(Records drawn from a dataset)

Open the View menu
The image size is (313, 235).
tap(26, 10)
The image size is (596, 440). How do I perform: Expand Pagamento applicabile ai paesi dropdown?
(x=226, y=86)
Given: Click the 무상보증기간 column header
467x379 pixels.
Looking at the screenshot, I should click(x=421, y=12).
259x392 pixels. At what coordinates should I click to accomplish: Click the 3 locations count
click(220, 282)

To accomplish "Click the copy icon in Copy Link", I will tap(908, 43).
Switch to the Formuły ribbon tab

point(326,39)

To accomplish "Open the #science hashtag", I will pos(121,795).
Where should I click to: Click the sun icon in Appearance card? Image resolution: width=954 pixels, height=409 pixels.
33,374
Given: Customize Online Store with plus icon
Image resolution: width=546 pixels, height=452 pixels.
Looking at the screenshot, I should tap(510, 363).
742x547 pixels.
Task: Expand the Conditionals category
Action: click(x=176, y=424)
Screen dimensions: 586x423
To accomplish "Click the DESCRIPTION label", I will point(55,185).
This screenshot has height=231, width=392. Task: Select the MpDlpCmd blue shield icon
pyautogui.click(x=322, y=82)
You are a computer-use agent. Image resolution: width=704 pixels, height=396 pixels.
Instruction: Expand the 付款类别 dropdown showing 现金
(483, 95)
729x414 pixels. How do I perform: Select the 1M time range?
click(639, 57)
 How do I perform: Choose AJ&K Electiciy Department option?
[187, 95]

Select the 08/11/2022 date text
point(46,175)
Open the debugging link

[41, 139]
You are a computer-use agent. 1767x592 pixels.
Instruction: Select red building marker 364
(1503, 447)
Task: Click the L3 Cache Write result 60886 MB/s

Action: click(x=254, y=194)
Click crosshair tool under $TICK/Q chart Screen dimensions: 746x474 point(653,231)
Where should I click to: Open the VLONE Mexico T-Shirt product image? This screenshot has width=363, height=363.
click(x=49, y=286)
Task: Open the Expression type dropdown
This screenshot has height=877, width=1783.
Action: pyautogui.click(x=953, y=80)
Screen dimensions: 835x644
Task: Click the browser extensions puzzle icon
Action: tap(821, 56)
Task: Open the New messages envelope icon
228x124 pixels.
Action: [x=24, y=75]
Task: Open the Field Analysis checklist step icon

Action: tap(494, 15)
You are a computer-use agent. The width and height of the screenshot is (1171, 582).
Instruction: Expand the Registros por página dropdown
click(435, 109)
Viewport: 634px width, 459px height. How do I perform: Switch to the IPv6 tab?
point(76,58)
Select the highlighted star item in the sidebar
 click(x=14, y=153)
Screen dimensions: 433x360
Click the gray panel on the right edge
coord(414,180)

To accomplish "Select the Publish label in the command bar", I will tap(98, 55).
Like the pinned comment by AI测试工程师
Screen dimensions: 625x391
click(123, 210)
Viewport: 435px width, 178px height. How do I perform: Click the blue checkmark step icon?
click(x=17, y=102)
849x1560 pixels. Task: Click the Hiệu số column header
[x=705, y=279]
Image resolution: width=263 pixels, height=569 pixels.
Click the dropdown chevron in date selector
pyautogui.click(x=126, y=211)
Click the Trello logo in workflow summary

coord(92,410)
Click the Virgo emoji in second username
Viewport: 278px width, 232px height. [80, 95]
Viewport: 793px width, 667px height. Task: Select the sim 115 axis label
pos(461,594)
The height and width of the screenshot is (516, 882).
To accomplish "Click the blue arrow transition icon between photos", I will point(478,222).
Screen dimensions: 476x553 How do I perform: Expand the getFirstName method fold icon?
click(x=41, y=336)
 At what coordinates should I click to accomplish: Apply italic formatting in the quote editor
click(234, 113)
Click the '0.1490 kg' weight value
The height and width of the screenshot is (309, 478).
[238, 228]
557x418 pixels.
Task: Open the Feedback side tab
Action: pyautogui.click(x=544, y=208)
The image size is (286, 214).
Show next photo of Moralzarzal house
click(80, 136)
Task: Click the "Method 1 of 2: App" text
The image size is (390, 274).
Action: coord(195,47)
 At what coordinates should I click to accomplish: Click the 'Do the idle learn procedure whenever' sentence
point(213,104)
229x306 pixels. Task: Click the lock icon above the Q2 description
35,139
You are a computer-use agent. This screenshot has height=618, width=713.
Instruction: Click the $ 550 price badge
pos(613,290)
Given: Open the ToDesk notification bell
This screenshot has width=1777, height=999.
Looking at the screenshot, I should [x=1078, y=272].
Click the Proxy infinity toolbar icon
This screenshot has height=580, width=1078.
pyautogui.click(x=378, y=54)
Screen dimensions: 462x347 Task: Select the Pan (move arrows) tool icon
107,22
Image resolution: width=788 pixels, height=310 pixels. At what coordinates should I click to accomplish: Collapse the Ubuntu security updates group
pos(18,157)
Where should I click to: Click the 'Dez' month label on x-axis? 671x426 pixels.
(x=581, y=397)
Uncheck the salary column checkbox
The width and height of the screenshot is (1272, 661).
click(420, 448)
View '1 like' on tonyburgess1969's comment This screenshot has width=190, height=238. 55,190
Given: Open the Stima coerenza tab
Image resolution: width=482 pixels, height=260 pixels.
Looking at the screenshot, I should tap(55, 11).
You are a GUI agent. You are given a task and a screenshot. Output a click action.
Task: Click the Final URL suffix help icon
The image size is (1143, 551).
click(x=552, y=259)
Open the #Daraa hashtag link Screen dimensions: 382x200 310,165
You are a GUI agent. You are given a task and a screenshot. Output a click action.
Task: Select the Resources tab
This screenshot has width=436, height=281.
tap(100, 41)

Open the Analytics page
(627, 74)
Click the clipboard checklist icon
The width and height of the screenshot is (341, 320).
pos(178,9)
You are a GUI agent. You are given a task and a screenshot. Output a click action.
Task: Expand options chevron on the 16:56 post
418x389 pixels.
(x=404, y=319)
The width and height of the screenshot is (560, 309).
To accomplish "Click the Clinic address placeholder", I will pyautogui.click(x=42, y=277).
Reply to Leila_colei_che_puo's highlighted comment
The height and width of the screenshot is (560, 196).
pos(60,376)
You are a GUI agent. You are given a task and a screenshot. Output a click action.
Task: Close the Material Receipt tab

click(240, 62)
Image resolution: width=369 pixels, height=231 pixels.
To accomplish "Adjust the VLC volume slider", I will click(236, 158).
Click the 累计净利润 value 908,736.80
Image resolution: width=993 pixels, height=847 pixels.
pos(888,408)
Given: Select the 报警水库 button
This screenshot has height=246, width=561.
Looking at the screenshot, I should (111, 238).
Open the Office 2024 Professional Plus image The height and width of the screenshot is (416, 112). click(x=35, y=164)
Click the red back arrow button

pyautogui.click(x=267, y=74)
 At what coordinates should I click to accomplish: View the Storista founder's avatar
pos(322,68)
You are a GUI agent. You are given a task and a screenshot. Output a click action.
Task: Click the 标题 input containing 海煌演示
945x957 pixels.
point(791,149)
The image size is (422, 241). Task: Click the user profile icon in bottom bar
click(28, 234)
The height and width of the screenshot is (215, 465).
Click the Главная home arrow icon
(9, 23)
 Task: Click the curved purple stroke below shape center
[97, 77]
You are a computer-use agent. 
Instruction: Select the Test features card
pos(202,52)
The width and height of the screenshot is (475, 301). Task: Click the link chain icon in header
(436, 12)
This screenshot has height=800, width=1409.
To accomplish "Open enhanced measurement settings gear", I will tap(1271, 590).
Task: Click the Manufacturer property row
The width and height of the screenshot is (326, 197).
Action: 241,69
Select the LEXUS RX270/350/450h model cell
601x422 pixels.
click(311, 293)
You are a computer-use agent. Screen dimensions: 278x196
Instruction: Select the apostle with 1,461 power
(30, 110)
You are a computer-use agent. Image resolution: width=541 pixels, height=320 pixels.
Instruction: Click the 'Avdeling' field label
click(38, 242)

WHAT IS EXPECTED:
All of the lines above that carry the string "computer" need to be found and copied.

TASK SOLUTION:
You are a computer-use agent. Image resolution: width=704 pixels, height=396 pixels.
You are a computer-use agent. 1767x592 pixels.
You are a computer-use agent. The width and height of the screenshot is (1171, 582).
You are a computer-use agent. This screenshot has height=618, width=713.
You are a computer-use agent. 
You are a computer-use agent. Screen dimensions: 278x196
You are a computer-use agent. Image resolution: width=541 pixels, height=320 pixels.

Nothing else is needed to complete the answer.